Les conseils pour réduire la consommation de boissons sucrées peuvent inclure de les remplacer par de l’eau ou des variétés non sucrées.

Alternativement, les gens peuvent progressivement réduire ces boissons en mélangeant du soda avec de l’eau gazeuse. Les individus peuvent également lire l’étiquette de l’emballage et choisir une option à faible teneur en sucre ou sans sucre, ou éviter celles contenant des sucres ajoutés comme le sirop de maïs à haute teneur en fructose.

Ce que la recherche pourrait manquer

Il est important de considérer la conception observationnelle de l’étude. Les chercheurs ont observé les habitudes alimentaires existantes des participants, puis ont examiné leur état de santé au fil du temps. Ils n’ont pas demandé au hasard aux gens de boire des boissons sucrées ou de les éviter.

En conséquence, les résultats montrent une association, plutôt que de démontrer que les boissons sucrées provoquent directement le cancer de l’estomac.

Notamment, les chercheurs disposaient d’informations limitées sur le statut d’infection à Helicobacter pylori des participants, un élément important établi. facteur de risque pour le cancer de l’estomac. Les données concernant H. pylori n’étaient disponibles que pour un petit sous-ensemble de participants, ce qui rendait difficile de déterminer si l’infection avait influencé l’association.

De plus, la population étudiée était majoritairement blanche, ce qui limite la confiance dans laquelle les résultats peuvent être généralisés à d’autres groupes.
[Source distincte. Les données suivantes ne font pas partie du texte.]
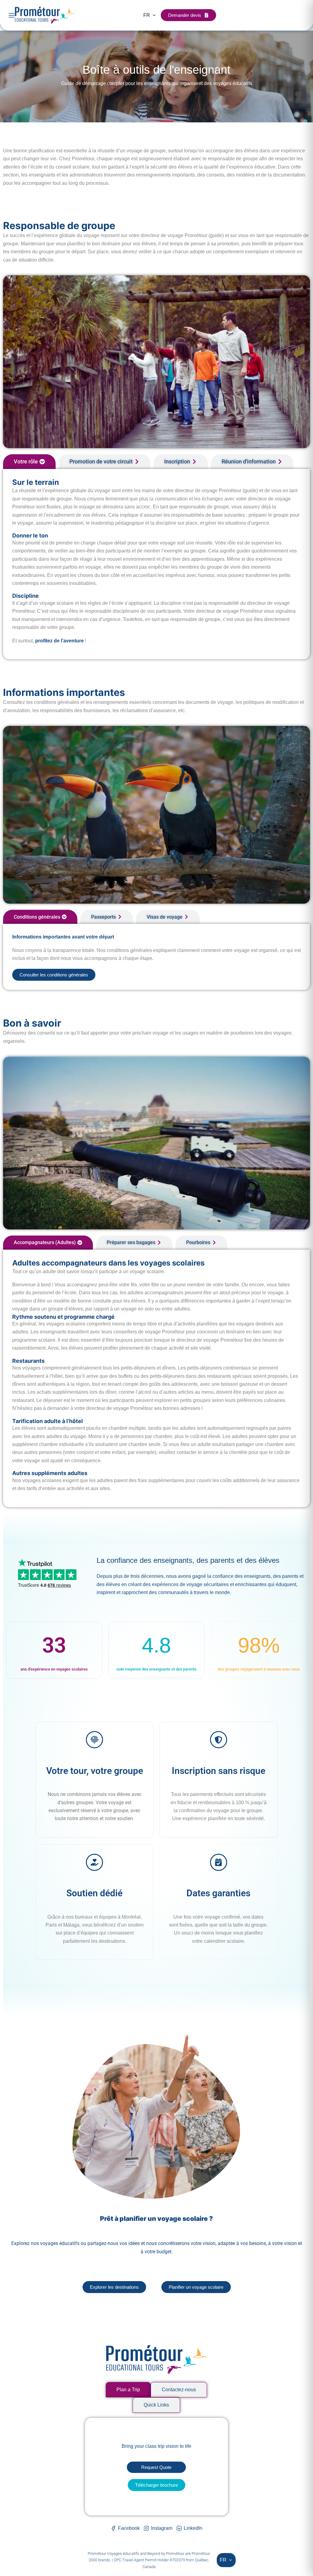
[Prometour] (44, 15)
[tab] (29, 461)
Les informations alimentaires étaient également basées sur les rapports des participants, qui peuvent être affectés par des erreurs de rappel et de déclaration.

Des recherches supplémentaires sont encore nécessaires pour déterminer le lien entre les boissons sucrées et le cancer de l’estomac, et s’il existe un mécanisme biologique qui pourrait expliquer cette relation.

Pour l’instant, l’étude s’ajoute aux preuves suggérant qu’une consommation fréquente peut augmenter le risque de problèmes de santé et qu’une réduction de la consommation peut être bénéfique pour plusieurs raisons.